Suicide Squeeze Records’ Garage-Rock Anthology Serves the Greater Good

Various artists, Suicide Squeeze Records Presents: Forever Singles (out now, Suicide Squeeze, suicidesqueeze.bigcartel.com)

The 7˝ single format has a special place in punk and garage-rock history. Trading singles and discovering new bands helped forge a community, not to mention gave vinyl collectors with rarities and “holy grails” to seek out. Seattle’s Suicide Squeeze continued the dream with its Forever Singles series, releasing limited-run split singles from trending fuzzed-out groups like King Tuff and JEFF the Brotherhood.

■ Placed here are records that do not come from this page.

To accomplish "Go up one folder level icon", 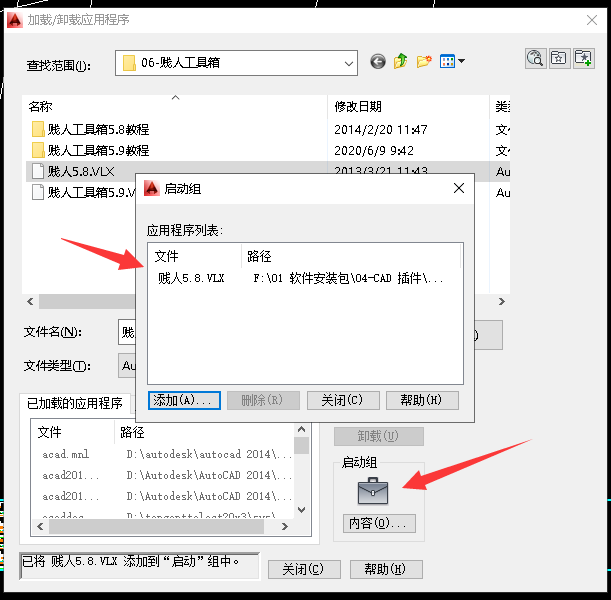I will pos(400,61).
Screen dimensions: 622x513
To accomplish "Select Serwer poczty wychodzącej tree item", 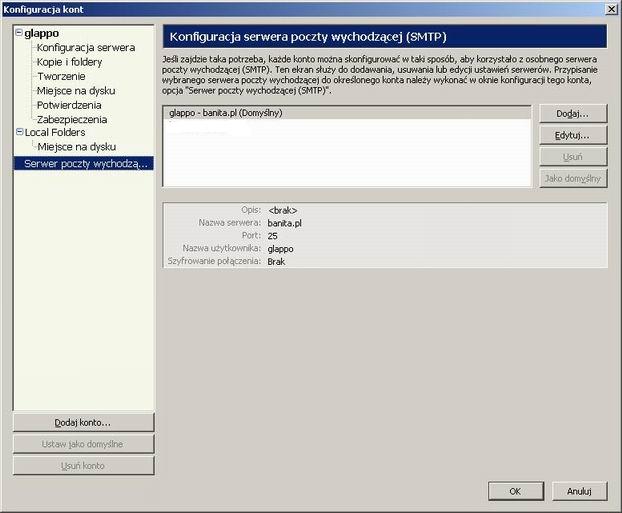I will [85, 163].
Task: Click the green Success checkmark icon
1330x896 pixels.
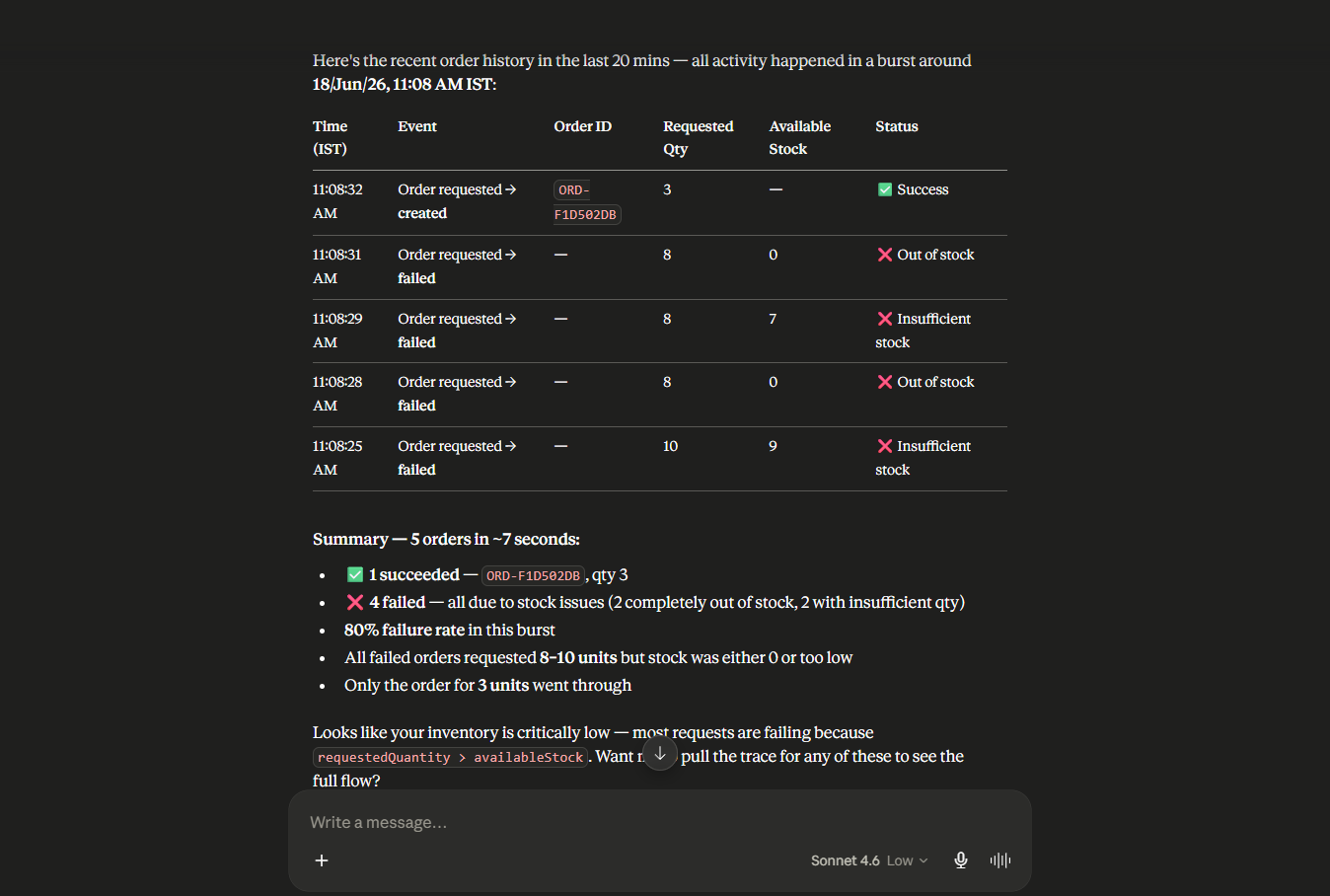Action: click(885, 189)

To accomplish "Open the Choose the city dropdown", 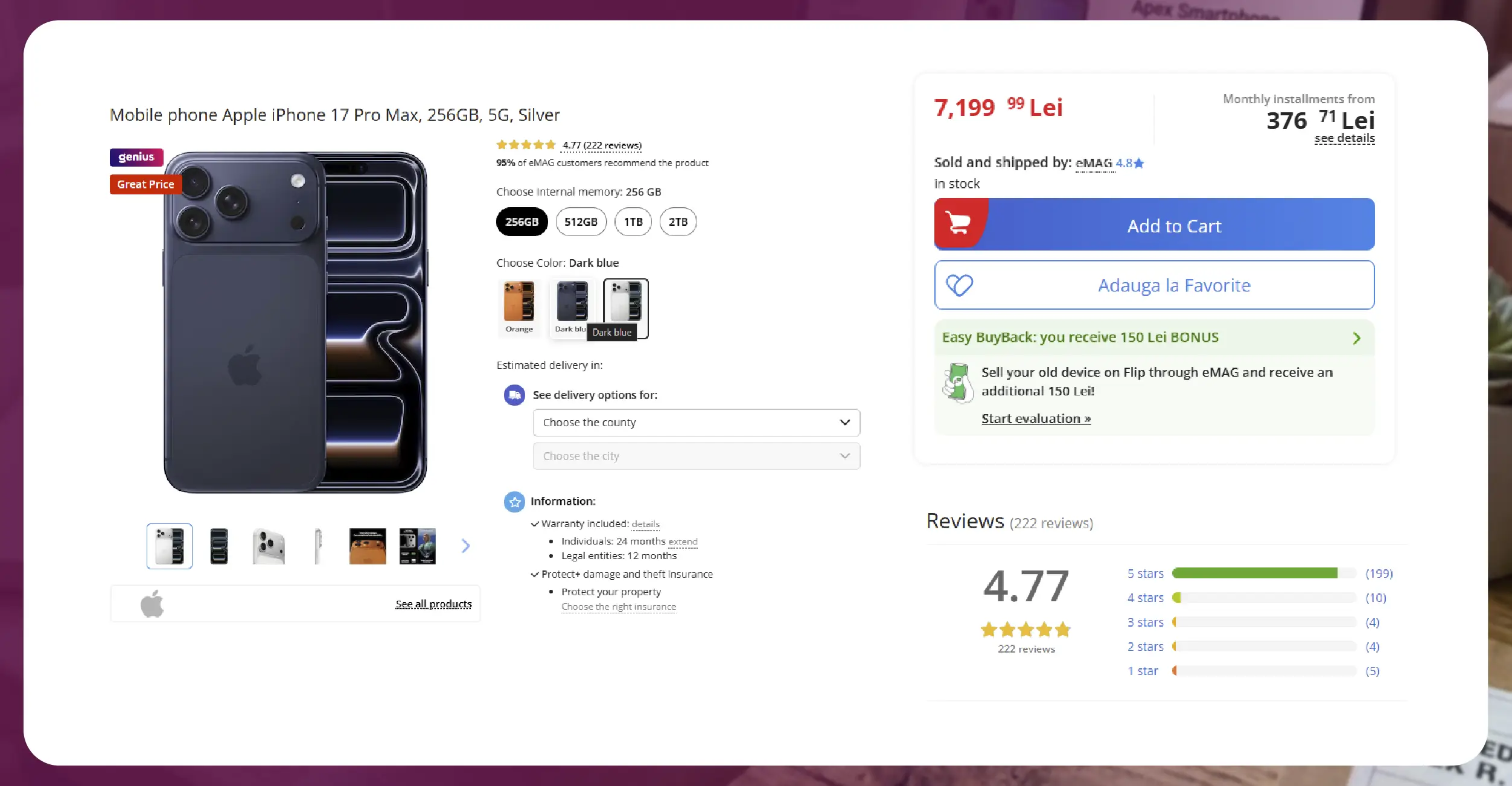I will click(x=696, y=456).
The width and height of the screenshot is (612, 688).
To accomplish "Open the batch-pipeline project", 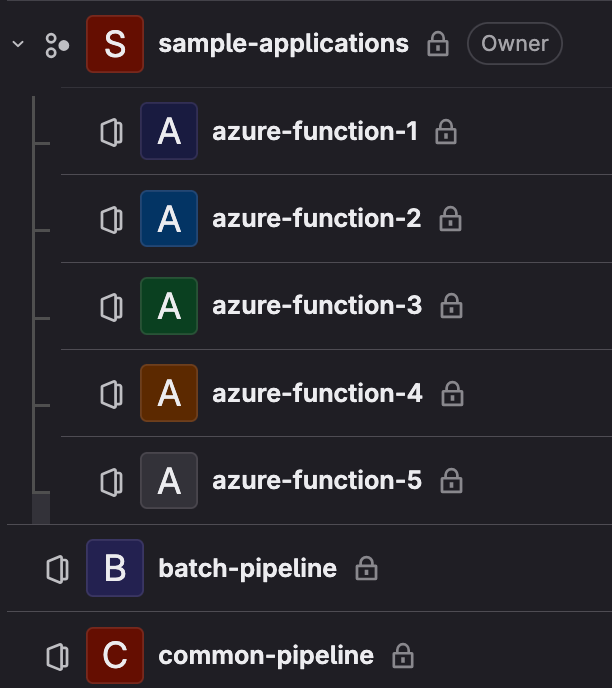I will pos(247,569).
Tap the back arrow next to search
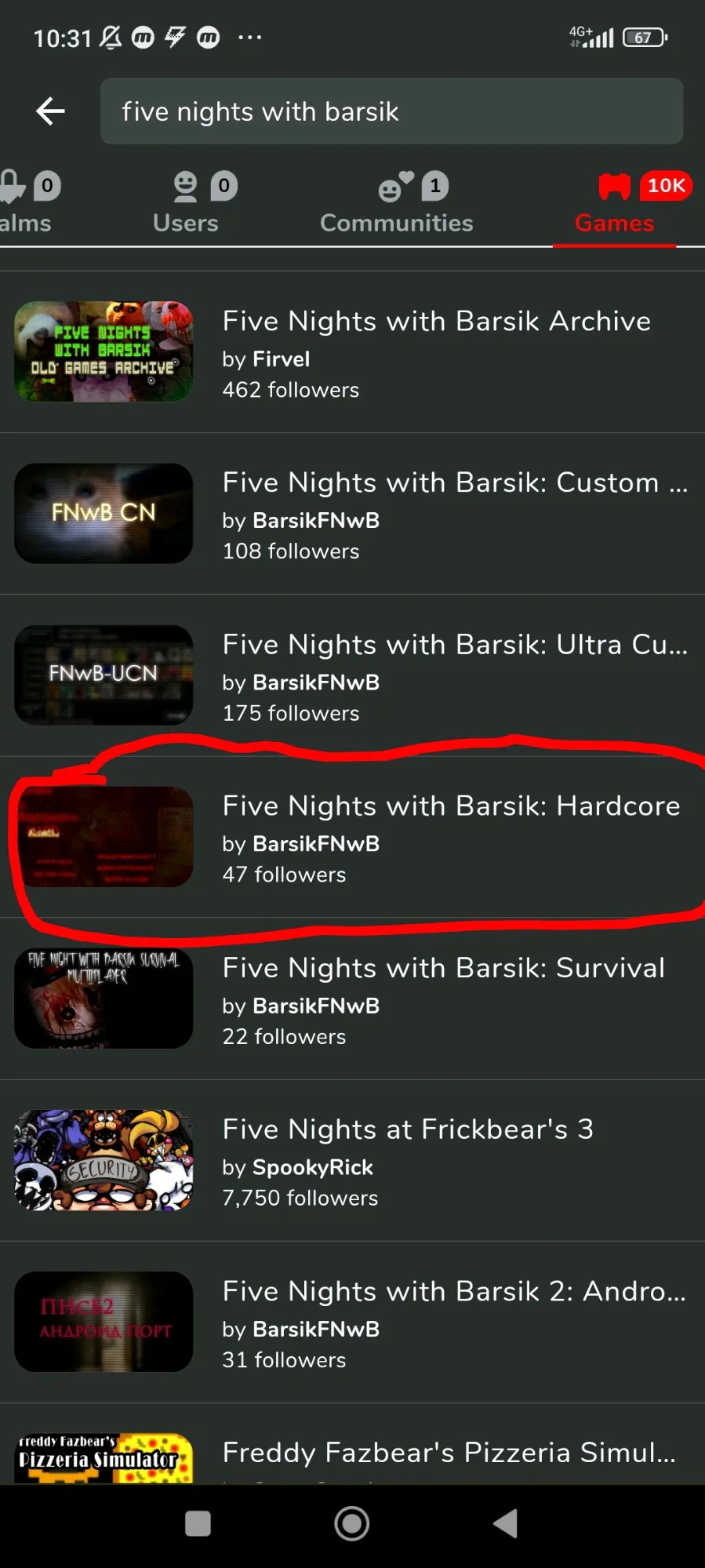 [50, 111]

For this release, all those tracks have been compiled into one limited-edition LP for a fast and ferocious ride. In some ways, compiling these tracks takes away from the allure and thrill of finding that perfect single, but it makes sense. For those who haven’t been following the recent garage-rock resurgence, this collection is a solid recap that succinctly captures the genre’s varying styles. Meat Market’s “Too Tired” represents furious guitar freakouts and gang vocals, while La Luz’  “T.V. Dream” takes to surf melodies and copious amounts of reverb. The more obscure tracks are really the heart and soul of the album and of the Forever Singles concept. The new-wave beat and crunchy guitars of Davila 666’s “No Crees Que Ya Cansa” feels like a forgotten but fantastic 45 found at the bottom of a stack of dusty records—the type of track collectors hope to stumble upon—while Nü Sensae’s goth-tinged “Throw” feels troubled and menacing and perfectly satisfying for young-adult angst. Forever Singles may take the thrill out of the vinyl hunt, but it’s for the greater good.